Advanced Usage¶
Here we will introduce some advanced usage of QSPARSE by topics. More information can be found at API Reference.
%load_ext autoreload
%autoreload 2
import logging
logging.basicConfig(level=logging.INFO, handlers=[logging.StreamHandler()])
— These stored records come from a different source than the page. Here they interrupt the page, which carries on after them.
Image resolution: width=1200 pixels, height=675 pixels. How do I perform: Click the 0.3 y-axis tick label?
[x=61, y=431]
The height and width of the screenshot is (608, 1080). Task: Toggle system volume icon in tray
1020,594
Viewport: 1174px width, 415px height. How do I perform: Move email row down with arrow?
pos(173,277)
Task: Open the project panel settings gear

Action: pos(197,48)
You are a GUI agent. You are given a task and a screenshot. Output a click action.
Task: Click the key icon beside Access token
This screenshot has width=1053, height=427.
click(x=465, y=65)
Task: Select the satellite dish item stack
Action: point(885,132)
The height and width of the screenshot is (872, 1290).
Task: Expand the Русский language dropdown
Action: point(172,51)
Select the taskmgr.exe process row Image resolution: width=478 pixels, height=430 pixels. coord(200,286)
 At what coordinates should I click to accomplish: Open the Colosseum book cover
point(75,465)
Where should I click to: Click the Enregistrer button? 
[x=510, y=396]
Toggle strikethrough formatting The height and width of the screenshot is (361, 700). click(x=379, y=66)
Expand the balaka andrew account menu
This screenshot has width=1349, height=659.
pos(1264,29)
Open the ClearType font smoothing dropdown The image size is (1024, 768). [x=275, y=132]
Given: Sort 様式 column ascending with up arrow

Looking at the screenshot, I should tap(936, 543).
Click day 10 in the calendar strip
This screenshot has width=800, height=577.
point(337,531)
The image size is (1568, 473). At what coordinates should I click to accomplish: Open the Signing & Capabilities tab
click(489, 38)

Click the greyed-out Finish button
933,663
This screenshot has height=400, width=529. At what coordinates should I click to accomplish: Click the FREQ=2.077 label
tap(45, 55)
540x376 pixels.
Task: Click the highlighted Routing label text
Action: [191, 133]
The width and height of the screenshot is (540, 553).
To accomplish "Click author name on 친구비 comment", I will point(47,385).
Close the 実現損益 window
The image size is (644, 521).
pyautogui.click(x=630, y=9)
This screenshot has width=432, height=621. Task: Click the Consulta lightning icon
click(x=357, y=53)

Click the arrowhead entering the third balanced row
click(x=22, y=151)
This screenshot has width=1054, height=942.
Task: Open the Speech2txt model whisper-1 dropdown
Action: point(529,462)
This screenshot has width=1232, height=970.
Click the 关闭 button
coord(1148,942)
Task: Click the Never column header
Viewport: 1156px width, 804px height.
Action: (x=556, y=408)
from qsparse import set_qsparse_options
set_qsparse_options(log_on_created=False)
Layerwise Pruning¶
The function devise_layerwise_pruning_schedule
will traverse all pruning operator
throughout the network from input and assign the step for each operator to be activated, to ensure that each pruning operator is activated after all its preceding layers are pruned. The motivation and algorithm details can be found in our MDPI publication.
import torch.nn as nn
import torch.nn.functional as F
import numpy as np
from qsparse.sparse import prune, devise_layerwise_pruning_schedule
net = nn.Sequential(nn.Conv2d(3, 3, 3),
prune(sparsity=0.5), # no need to specify `start, repetition, interval`
nn.Conv2d(3, 3, 3),
prune(sparsity=0.5))
devise_layerwise_pruning_schedule(net, start=1, interval=10) # notice the `start` of each prune layer increases
Pruning stops at iteration - 23
Sequential( (0): Conv2d(3, 3, kernel_size=(3, 3), stride=(1, 1)) (1): PruneLayer(sparsity=0.5, start=1, interval=10, repetition=1, dimensions={1}) (2): Conv2d(3, 3, kernel_size=(3, 3), stride=(1, 1)) (3): PruneLayer(sparsity=0.5, start=12, interval=10, repetition=1, dimensions={1}) )
Network Conversion¶
The function convert
comes in handy in producing pruned and quantized network instance without touching the existing floating-point network implementation. Here we introduce some frequent usage.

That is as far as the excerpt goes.